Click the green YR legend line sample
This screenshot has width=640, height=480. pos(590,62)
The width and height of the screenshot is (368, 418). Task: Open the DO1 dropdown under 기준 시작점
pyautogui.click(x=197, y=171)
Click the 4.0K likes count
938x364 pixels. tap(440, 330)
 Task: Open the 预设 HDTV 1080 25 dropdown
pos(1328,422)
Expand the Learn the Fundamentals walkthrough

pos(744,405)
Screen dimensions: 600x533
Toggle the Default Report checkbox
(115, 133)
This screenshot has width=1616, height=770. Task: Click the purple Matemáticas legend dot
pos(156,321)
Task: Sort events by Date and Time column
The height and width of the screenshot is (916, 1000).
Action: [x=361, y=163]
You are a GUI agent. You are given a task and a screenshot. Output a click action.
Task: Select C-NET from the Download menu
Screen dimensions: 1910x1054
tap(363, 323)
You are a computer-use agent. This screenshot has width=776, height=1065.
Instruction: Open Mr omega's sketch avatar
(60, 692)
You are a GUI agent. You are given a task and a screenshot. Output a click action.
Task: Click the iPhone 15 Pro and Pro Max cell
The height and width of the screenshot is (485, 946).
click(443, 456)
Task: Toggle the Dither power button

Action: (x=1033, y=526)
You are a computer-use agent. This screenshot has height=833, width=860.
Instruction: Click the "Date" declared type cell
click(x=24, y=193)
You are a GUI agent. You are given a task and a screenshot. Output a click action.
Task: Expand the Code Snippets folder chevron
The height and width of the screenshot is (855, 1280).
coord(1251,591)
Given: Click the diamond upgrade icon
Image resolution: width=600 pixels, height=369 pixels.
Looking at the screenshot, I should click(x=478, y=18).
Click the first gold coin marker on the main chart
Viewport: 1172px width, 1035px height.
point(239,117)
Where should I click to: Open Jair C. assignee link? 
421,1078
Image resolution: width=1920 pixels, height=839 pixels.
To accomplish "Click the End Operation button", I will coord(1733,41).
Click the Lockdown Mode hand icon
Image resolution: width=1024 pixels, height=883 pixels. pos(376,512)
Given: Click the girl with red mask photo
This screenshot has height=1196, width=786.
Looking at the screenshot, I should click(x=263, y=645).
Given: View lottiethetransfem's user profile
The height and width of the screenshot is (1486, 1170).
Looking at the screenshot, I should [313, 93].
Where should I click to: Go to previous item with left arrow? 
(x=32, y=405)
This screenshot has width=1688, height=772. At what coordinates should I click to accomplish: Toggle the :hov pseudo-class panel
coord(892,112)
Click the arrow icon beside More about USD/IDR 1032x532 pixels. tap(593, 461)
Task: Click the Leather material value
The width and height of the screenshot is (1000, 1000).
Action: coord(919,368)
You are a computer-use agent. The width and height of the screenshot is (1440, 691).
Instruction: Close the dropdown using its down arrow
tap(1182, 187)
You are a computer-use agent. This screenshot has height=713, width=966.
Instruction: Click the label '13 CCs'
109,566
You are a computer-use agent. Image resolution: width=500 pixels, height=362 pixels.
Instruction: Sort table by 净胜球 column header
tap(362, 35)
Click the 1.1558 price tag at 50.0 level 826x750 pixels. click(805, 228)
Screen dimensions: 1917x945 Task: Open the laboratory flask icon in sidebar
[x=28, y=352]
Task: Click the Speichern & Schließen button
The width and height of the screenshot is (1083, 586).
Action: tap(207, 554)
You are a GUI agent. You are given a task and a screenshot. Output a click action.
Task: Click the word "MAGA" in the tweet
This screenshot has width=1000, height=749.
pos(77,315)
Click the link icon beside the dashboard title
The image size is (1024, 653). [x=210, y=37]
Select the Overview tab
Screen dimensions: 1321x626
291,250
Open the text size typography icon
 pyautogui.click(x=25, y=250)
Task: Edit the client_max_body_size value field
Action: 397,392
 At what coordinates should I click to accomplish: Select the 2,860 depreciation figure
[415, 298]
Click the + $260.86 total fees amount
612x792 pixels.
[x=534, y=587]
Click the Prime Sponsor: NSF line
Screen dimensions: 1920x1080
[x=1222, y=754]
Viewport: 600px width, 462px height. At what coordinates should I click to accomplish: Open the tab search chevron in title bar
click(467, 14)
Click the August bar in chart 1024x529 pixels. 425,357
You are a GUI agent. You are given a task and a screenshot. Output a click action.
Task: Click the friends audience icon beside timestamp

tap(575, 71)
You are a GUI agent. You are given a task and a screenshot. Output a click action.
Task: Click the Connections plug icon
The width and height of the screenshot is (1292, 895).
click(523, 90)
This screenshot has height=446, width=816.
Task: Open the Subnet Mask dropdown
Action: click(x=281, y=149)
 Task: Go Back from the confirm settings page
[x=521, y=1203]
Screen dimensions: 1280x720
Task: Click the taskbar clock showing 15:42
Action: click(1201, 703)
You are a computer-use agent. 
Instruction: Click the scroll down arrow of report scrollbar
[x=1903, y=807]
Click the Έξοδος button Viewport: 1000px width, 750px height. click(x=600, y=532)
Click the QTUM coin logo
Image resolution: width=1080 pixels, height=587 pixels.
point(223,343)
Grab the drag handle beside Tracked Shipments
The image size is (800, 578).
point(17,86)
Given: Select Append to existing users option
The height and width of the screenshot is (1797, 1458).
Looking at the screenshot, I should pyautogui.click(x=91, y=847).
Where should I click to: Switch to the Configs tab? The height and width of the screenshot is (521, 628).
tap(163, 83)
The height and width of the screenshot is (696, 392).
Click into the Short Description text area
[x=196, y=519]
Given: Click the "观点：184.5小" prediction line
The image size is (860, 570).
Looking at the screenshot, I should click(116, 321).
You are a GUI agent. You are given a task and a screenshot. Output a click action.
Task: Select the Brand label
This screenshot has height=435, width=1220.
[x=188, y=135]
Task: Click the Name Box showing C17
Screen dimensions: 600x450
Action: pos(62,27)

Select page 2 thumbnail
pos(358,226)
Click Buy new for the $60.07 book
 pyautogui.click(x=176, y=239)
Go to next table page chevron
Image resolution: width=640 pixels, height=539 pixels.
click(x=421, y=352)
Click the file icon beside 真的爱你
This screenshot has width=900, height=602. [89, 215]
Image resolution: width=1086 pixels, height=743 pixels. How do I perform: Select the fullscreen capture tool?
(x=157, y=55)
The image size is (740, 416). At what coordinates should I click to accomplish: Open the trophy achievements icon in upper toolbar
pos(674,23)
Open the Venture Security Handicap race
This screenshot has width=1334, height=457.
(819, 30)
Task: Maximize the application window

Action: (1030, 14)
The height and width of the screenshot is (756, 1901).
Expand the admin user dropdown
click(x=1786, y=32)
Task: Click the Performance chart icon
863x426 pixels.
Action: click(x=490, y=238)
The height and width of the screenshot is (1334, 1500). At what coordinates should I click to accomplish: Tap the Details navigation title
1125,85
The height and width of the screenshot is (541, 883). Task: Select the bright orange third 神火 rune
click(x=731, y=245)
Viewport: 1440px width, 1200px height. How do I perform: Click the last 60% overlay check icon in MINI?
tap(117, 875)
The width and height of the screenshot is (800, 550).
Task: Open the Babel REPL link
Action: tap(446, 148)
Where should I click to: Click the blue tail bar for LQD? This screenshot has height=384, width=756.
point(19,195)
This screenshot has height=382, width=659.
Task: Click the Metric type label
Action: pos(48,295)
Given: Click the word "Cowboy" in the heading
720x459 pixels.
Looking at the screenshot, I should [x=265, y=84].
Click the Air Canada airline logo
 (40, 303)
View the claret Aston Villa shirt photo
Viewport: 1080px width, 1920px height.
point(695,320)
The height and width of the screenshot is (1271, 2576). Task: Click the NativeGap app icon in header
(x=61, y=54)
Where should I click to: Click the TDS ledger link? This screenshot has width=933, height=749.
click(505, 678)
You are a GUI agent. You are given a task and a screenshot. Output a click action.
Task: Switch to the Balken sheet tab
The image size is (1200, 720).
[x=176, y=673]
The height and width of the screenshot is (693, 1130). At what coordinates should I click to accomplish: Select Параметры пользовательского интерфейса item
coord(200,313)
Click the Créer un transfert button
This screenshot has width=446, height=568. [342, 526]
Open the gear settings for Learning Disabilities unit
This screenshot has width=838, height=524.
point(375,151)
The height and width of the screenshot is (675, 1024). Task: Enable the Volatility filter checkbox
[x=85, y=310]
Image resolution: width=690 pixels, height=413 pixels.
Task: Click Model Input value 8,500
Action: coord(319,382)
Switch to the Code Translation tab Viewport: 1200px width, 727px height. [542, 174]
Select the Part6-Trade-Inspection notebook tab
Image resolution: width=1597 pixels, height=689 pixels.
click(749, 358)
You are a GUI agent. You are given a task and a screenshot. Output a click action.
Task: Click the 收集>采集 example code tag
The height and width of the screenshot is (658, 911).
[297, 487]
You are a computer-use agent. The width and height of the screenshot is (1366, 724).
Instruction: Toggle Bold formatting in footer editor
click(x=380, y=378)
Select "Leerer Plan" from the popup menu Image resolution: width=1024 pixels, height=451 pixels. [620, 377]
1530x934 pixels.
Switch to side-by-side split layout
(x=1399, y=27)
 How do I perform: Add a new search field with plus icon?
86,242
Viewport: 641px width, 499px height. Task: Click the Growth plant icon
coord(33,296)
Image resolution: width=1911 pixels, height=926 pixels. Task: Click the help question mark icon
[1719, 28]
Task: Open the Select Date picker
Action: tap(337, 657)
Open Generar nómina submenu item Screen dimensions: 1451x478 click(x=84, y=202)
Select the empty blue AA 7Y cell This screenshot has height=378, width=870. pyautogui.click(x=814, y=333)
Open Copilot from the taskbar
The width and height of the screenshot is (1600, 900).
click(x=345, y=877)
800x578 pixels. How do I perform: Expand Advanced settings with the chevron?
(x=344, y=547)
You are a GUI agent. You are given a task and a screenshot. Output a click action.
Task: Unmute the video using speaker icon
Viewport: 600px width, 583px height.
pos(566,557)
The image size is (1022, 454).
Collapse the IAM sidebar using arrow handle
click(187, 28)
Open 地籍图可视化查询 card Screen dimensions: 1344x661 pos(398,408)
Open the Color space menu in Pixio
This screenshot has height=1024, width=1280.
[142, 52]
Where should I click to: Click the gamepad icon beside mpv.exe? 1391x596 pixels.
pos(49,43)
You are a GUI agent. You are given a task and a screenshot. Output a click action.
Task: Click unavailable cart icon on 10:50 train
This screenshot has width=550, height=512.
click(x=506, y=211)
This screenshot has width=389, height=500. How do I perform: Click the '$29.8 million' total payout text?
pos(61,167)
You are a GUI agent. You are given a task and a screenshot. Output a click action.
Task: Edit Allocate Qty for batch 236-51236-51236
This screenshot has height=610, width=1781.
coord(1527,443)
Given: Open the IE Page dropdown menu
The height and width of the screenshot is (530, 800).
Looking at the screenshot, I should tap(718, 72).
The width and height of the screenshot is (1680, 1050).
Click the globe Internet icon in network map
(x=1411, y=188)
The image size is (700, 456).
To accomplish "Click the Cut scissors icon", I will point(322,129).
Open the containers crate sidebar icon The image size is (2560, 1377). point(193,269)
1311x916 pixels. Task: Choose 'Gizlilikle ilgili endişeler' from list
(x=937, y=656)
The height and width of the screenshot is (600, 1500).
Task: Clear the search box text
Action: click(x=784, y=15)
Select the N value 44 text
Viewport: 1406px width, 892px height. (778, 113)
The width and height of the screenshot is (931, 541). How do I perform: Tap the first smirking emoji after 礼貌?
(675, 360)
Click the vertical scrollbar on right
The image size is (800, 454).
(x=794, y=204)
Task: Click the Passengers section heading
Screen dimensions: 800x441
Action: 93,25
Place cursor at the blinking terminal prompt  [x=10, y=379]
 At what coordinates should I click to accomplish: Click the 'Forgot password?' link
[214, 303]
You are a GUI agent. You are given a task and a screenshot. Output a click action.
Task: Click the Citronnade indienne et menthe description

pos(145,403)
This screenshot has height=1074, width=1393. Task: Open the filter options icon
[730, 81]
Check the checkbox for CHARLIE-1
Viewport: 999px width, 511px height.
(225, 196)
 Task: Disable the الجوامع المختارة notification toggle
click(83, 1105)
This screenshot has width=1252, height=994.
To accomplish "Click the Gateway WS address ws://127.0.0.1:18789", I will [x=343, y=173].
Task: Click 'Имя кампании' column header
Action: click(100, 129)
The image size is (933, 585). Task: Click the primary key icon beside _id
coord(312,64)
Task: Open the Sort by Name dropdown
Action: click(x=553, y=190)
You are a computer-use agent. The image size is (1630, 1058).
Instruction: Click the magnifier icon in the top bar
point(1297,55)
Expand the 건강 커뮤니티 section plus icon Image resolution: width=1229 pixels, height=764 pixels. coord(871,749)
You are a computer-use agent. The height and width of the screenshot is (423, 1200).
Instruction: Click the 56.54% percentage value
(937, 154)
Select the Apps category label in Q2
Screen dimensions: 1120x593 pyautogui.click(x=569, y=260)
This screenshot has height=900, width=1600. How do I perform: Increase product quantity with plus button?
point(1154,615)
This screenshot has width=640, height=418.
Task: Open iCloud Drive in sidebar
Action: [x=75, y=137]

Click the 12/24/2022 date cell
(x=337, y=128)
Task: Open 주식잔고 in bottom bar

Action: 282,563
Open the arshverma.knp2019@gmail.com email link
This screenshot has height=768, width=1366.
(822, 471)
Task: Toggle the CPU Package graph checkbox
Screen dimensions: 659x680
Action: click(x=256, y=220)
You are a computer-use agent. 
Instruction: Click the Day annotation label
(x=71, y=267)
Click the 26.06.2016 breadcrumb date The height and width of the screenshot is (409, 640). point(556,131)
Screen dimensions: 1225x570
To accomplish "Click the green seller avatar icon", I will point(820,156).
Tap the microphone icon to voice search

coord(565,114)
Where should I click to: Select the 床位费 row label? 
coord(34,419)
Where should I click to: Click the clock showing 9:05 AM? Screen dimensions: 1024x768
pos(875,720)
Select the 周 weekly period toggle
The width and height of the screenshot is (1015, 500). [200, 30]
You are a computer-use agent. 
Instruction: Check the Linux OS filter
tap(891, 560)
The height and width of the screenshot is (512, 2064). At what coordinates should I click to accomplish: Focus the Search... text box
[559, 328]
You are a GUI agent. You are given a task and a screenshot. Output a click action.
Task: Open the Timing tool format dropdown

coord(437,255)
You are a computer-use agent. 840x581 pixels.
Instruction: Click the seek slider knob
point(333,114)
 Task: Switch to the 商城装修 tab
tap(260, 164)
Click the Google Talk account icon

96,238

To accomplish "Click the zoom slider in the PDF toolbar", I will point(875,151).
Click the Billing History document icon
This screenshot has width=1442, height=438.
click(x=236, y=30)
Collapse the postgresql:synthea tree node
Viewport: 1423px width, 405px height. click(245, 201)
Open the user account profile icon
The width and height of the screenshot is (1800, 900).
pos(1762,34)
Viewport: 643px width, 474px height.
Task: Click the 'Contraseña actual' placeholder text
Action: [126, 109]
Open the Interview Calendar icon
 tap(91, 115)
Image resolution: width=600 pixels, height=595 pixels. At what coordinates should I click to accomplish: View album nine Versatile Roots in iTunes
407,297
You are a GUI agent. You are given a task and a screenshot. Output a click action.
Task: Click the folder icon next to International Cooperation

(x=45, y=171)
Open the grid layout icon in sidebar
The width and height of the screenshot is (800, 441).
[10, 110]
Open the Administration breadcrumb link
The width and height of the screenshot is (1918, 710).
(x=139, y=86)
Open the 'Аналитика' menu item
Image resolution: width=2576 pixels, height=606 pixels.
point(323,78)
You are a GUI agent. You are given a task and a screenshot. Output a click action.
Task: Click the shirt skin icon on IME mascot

**Work task**
Your task for the entries above: copy exactly the span starting with the line with "Click the + $260.86 total fees amount" and going on through the line with "Task: Click the Connections plug icon", both lines included, and nothing else.

**Solution below**
Click the + $260.86 total fees amount
612x792 pixels.
[x=534, y=587]
Click the Prime Sponsor: NSF line
Screen dimensions: 1920x1080
[x=1222, y=754]
Viewport: 600px width, 462px height. At what coordinates should I click to accomplish: Open the tab search chevron in title bar
click(467, 14)
Click the August bar in chart 1024x529 pixels. 425,357
You are a GUI agent. You are given a task and a screenshot. Output a click action.
Task: Click the friends audience icon beside timestamp

tap(575, 71)
You are a GUI agent. You are given a task and a screenshot. Output a click action.
Task: Click the Connections plug icon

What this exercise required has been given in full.